→ Activity
Count every line in the entries that follow where the word "each" appears, then state only the total.

→ Provided records
■ ■ ■ ■ ■ ■ ■
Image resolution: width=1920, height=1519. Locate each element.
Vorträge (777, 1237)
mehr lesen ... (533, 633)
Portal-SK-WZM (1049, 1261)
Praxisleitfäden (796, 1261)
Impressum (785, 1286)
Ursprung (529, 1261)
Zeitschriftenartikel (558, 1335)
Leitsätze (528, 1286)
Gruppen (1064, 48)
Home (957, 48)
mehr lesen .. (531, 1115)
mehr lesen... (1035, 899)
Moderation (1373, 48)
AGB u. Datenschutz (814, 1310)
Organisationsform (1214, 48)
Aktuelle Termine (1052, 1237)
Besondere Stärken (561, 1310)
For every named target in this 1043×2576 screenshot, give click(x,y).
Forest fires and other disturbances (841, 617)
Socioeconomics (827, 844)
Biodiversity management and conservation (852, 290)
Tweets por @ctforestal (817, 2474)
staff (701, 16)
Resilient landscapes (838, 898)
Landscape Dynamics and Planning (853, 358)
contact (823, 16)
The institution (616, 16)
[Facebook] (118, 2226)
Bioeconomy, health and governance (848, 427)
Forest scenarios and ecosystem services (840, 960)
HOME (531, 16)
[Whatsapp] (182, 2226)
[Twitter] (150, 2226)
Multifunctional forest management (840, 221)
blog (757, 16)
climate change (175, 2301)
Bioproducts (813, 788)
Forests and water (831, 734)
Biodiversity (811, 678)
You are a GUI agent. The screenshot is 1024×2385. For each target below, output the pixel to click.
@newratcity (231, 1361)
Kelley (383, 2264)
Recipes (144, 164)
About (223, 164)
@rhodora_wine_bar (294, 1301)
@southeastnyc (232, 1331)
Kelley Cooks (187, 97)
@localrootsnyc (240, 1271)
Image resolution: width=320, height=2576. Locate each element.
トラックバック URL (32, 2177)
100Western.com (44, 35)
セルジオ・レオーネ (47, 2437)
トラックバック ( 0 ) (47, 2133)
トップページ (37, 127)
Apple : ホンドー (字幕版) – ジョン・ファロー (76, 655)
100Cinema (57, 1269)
■ ■ ■ ■ ■ ■ ■
→ Response
3